Records drawn from a dataset

—————

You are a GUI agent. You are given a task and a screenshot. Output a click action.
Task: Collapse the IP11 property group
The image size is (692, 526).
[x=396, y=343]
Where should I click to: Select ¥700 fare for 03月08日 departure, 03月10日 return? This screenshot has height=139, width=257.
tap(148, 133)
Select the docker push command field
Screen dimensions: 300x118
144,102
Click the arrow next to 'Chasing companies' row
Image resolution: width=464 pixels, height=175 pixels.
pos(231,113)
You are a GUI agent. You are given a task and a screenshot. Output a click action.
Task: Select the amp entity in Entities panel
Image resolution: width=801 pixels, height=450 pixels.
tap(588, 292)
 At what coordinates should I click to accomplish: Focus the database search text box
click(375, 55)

—————

Write out again exactly the lines that run from the one holding "Task: Select the amp entity in Entities panel" through the last line of the data; omit all other lines.

Task: Select the amp entity in Entities panel
Image resolution: width=801 pixels, height=450 pixels.
tap(588, 292)
 At what coordinates should I click to accomplish: Focus the database search text box
click(375, 55)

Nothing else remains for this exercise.